I never had much of an opportunity to spend time with my dad’s mother. But when we did it left me with many fond memories of her "pigs in a blanket", as she called her stuffed cabbage.  As a child I found this dish delicious, but as an adult I always found it lacking.  Dear wife took it upon herself to recreate this old classic, and in the process created a masterpiece.  The flavors are punched up, "kicked up a notch", as Emeril would say, and cooking times are adjusted slightly.  The results are simply terrific.

3 tablespoons paprika
1 teaspoon black pepper
2 teaspoons salt
1 teaspoon cayenne pepper
½ teaspoon nutmeg
2 teaspoons cumin
2-28 ounce cans crushed tomatoes
1 cup sour cream
1 large onion, finely diced
1 pound ground pork, browned
1 pound ground beef, browned
2 large eggs, beaten
1 cup rice, cooked according to directions until just tender
1 head cabbage

Cook the rice as per instructions.

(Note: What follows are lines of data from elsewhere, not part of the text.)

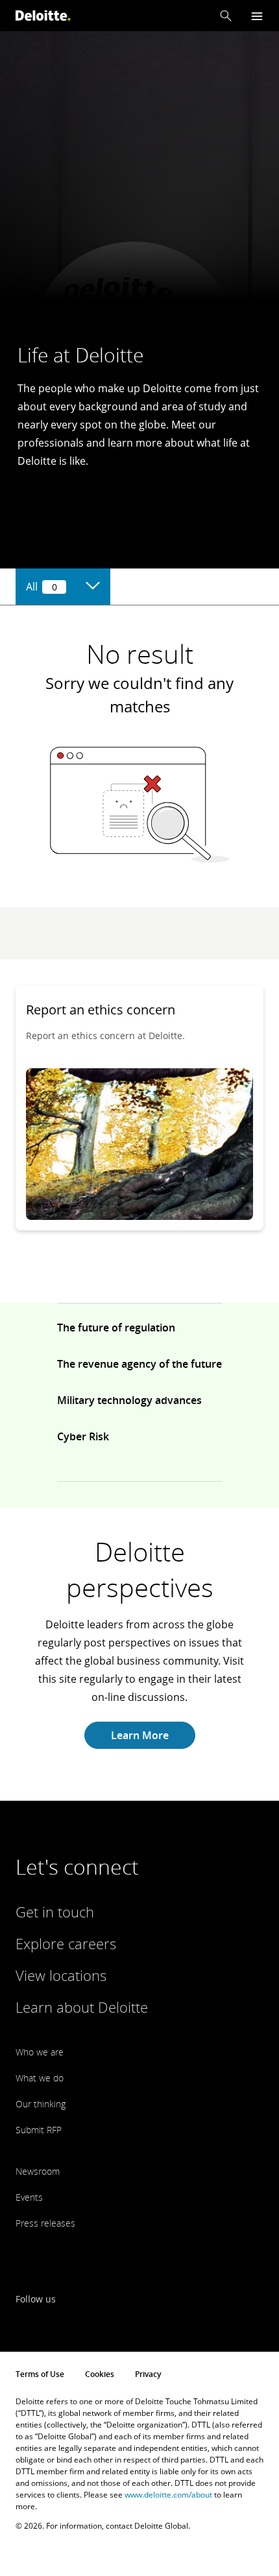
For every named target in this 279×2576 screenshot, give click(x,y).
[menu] (256, 16)
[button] (225, 15)
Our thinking (41, 2104)
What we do (40, 2078)
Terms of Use (40, 2374)
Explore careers (66, 1943)
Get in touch (55, 1911)
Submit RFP (39, 2130)
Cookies (99, 2374)
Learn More (140, 1735)
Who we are (40, 2052)
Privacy (148, 2374)
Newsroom (38, 2171)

Mix the rice, pork, hamburger, egg, onion, one teaspoon salt and black pepper. Core the head of cabbage and place in boiling water about 5 minutes until you can loosen the leaves and they are a little soft. Rinse and drain and remove 10-11 leaves.

Prepare the sauce by combining tomatoes, sour cream, nutmeg, cayenne, paprika and the remaining salt in a sauce pan and allow to just come to a simmer.

Place spoonfuls of mixture onto cabbage leaf and roll, tucking the ends first. Place in large pan, pour the sauce over the cabbages, cover and cook at 325 until cabbage is tender (about 1½ hours).